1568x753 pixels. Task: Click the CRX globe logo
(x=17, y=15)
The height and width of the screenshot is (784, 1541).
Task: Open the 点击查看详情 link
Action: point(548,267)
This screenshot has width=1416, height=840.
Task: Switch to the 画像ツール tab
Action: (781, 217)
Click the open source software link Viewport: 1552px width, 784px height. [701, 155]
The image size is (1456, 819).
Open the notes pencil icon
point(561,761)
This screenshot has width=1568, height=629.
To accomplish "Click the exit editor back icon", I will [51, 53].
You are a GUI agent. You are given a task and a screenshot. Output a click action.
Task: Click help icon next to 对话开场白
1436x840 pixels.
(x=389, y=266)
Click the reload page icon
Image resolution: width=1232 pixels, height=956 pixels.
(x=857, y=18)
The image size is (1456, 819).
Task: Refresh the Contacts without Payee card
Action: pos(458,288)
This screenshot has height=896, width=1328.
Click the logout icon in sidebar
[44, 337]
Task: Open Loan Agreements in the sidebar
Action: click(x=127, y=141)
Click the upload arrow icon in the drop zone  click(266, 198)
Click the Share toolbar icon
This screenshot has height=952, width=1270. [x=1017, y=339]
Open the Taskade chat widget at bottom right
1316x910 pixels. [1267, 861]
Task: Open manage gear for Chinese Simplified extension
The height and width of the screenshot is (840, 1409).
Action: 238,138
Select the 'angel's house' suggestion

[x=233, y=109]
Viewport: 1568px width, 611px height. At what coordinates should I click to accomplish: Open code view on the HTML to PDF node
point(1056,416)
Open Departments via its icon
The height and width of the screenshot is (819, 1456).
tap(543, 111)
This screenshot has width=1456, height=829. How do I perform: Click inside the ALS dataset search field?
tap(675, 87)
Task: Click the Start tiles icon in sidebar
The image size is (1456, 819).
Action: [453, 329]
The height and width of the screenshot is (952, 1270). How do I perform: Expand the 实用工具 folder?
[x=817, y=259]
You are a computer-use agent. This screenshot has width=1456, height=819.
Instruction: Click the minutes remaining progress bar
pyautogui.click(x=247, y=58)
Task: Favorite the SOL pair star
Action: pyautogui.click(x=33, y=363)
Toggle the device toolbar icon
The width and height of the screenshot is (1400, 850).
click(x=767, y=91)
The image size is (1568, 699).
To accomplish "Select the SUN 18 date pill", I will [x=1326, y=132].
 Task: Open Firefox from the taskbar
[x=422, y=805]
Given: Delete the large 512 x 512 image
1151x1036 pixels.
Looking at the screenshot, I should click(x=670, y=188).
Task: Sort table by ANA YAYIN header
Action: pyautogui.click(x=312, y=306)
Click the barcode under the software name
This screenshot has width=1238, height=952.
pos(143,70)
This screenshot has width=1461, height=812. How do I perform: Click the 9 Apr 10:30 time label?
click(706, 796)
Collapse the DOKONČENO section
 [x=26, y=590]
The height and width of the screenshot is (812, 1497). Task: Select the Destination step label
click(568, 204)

◆ Exercise aim ◆
From the first line of the data above to the line holding "Task: Open manage", reproduce each line exactly; emit no other lines.

◆ Output of the task ◆
1568x753 pixels. Task: Click the CRX globe logo
(x=17, y=15)
The height and width of the screenshot is (784, 1541).
Task: Open the 点击查看详情 link
Action: point(548,267)
This screenshot has width=1416, height=840.
Task: Switch to the 画像ツール tab
Action: (781, 217)
Click the open source software link Viewport: 1552px width, 784px height. [701, 155]
The image size is (1456, 819).
Open the notes pencil icon
point(561,761)
This screenshot has width=1568, height=629.
To accomplish "Click the exit editor back icon", I will [51, 53].
You are a GUI agent. You are given a task and a screenshot. Output a click action.
Task: Click help icon next to 对话开场白
1436x840 pixels.
(x=389, y=266)
Click the reload page icon
Image resolution: width=1232 pixels, height=956 pixels.
(x=857, y=18)
The image size is (1456, 819).
Task: Refresh the Contacts without Payee card
Action: pos(458,288)
This screenshot has height=896, width=1328.
Click the logout icon in sidebar
[44, 337]
Task: Open Loan Agreements in the sidebar
Action: click(x=127, y=141)
Click the upload arrow icon in the drop zone  click(266, 198)
Click the Share toolbar icon
This screenshot has height=952, width=1270. [x=1017, y=339]
Open the Taskade chat widget at bottom right
1316x910 pixels. [1267, 861]
Task: Open manage gear for Chinese Simplified extension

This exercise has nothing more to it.